Success! ...I think. I get a "Temporary Numeric Password" that is a 7-digit number. It says "Enter this Temporary Numeric Password into your mobile device." I do that and immediately get the message "The Numeric Password is a 4-digit number."

I guess it's time to call support! Whoops! Silly me - I didn't read carefully the new gray text that appeared in the boxes. It was asking me to "Enter a New Numeric Password," which should be 4 digits. This will prevent someone from gaining access to my data should I forget my iPad on the bus.

It took a couple minutes for the app to "synchronize" my data. In fact, it's still "synchronizing" while I am writing this. I'm guessing the app has crashed, but I will wait. Meanwhile, let me tell you more about this app.

The data you can enter on the care4today web site is very personal. It can be all you medications including dosages. It can include information about your doctor and pharmacist as well as all your appointments.

Whoops! Just got an error message: "Failed to establish network connection...For help go to (code 08017203)." Whoa boy! If I were an 75-year old mensch, forgetaboutit! I'd quit this app in a heartbeat (ie, minute or two). But, I am your fearless pharma mobile app reviewer who will follow instructions.

Turns out I must call support again - that's what the website tells me to do. While I'm on the phone with "Donald," I try entering my numbers again and lo and behold, it syncs in a flash and I'm in!

I'm not going to get into all the features of this app such as how it helps you enter your prescriptions (i.e., it has a complete list of drugs that takes forever to scroll through -- it would be helpful if it found the drug as you begin spelling it out). My main concern is what Jannsen is doing with all this information.

I suspect that Jannsen may be using my information to do some market research and learn more about non-adherence. After reading the Privacy Policy, I see that Jannsen will "sometimes ... provide limited access to your personally identifiable information to our contractors and consultants, including vendors and suppliers that provide us with technology, services, or content for the operation and maintenance of our Application or data and analysis on Application use."

Jannsen will aslo use aggregated data: "We may combine user-inputted information, including personal health information and information regarding your use of the Application, with information from other users to create aggregated data that may be disclosed to and utilized by our affiliates and by third parties."
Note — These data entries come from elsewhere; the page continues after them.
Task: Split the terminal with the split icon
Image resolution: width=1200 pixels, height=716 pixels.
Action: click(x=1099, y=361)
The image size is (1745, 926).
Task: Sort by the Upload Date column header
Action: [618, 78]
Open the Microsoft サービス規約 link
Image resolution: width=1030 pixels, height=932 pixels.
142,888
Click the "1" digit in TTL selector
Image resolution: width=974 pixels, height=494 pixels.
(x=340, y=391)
Jannsen will also use the app to send out ads about their products: "From time to time, we may ask for your consent for us to send other messages to you. For example, these messages may be directed to improving your understanding of the medications that you are taking as well as conditions for which those medications are typically taken. By providing your consent at those times, you will be specifically consenting to receive the types of messages described in the consent request."

Also ads from other companies: "From time to time, we may also ask whether you would like us to share your personal information with another company that may want to send you information about their products or services. If you consent to such transfer by us of your personal information to another company, please note that the information provided will be subject to such company's privacy practices and not within our control."

Which is all very good and fine with me -- except that it is too much possible sharing of personal information for me to trust the app. Or look at it this way: Do the benefits outweigh the risks? I think not.

P.S. I forgot this tidbit from the Terms: "We have no obligation to provide technical support or maintenance for the Application. At any time and for any reason, without notice or liability, we may modify or discontinue the Application or any part of it or impose limits on your use of or access to the Application."